» EXERCISE OBJECTIVE: Recast the records as a two-column CSV with the columns "request" and "reply": one row per record, with its text and its answer each in a single quoted field and line breaks replaced by spaces. Begin at the line that has "You are a GUI", continue through the end of the records, and leave the pictures out.

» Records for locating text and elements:
(begin)

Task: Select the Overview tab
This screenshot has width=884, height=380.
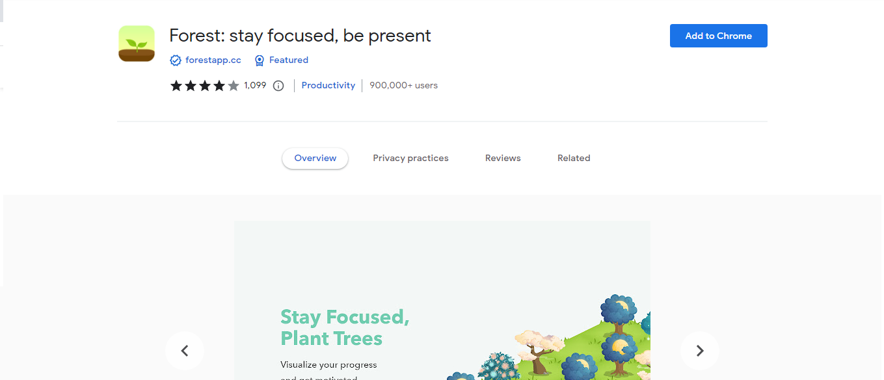Action: coord(315,158)
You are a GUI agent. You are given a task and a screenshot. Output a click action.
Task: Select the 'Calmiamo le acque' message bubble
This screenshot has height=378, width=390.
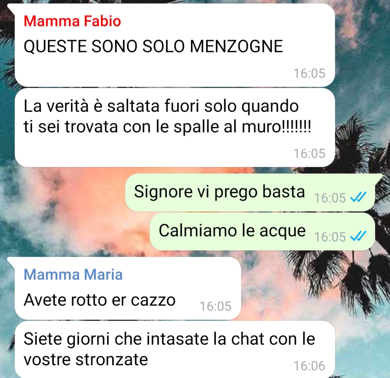click(x=263, y=231)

(end)

» RESPONSE BELOW:
request,reply
"You are a GUI agent. You are given a task and a screenshot. Output a click action. Task: Select the 'Calmiamo le acque' message bubble This screenshot has height=378, width=390.","click(x=263, y=231)"